» Recorded data

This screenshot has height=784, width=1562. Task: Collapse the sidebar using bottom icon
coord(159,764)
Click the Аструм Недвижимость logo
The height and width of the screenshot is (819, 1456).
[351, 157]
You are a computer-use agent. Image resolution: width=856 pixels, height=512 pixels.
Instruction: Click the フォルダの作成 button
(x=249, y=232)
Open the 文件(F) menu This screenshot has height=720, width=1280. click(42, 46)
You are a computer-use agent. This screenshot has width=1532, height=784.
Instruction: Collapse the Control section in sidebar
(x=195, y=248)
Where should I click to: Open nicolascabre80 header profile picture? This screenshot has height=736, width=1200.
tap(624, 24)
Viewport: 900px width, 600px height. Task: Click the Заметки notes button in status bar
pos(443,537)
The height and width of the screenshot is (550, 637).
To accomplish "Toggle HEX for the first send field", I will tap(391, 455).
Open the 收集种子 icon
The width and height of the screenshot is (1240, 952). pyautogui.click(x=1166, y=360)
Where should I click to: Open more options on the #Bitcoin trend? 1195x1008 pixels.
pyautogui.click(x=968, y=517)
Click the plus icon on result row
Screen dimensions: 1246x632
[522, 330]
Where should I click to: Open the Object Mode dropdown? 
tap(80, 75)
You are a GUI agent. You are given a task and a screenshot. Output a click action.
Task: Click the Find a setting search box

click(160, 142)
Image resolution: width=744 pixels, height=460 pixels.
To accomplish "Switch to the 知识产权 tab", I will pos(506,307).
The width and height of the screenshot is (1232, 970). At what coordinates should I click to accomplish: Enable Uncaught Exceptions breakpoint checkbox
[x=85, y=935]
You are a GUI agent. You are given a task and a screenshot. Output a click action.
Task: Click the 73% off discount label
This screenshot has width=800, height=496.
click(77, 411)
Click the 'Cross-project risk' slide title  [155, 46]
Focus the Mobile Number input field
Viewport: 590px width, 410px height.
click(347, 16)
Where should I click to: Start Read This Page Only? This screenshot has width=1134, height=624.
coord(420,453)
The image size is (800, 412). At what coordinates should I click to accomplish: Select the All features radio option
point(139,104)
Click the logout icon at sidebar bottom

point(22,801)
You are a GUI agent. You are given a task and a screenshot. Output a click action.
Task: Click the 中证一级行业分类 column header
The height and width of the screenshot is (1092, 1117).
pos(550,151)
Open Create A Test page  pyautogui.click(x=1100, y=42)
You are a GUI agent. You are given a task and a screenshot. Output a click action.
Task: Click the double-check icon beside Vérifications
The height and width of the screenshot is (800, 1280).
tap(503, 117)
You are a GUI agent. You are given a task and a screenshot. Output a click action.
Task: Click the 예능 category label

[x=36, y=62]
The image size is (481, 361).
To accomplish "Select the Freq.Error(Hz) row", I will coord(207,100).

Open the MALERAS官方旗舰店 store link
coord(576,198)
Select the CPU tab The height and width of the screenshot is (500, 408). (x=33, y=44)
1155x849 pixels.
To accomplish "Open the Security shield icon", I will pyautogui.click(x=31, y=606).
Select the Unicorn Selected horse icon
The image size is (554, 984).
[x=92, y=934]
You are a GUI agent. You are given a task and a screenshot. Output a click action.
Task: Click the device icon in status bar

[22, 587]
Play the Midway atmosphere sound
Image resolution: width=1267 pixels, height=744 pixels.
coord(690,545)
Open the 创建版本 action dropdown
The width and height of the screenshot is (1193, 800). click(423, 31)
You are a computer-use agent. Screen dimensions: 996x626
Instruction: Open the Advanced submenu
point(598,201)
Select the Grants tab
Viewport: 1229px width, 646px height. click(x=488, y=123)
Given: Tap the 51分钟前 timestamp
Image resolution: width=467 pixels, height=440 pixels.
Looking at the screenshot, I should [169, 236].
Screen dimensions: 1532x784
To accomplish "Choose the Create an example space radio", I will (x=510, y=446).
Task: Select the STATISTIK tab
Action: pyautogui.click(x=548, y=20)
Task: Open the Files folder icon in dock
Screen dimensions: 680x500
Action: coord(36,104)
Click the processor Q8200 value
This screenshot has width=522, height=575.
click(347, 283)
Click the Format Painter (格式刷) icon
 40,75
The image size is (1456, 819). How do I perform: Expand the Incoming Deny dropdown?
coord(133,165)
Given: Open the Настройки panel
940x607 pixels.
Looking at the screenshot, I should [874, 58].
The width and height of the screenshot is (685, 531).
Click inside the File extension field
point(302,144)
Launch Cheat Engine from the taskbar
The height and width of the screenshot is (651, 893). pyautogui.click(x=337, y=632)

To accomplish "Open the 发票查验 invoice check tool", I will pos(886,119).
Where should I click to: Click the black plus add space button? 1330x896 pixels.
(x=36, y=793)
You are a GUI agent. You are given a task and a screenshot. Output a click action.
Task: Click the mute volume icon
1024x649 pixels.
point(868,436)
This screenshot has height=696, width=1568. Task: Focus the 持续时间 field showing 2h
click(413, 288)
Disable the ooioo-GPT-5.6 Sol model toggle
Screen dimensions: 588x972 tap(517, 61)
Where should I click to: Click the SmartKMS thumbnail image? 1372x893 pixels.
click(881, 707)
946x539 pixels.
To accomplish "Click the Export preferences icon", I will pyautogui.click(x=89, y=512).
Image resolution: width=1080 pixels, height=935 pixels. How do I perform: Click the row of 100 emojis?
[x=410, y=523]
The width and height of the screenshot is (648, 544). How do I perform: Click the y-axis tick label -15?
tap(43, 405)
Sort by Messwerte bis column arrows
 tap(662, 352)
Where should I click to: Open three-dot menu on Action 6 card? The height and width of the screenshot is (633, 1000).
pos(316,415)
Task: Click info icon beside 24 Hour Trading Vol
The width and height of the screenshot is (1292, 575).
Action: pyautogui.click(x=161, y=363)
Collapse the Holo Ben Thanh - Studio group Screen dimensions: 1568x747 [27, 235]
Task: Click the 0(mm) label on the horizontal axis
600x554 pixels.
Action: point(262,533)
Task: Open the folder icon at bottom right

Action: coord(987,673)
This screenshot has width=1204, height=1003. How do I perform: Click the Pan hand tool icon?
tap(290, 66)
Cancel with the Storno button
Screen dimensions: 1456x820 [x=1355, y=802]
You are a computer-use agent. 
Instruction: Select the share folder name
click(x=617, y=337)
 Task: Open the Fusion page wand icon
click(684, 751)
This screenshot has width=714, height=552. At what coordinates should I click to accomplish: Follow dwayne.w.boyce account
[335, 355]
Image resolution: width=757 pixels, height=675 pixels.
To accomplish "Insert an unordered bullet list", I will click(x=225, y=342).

» Work to be completed
Find every line in the listing above that contains the word "column", and copy each one.

» The solution
Task: Click the 中证一级行业分类 column header
Sort by Messwerte bis column arrows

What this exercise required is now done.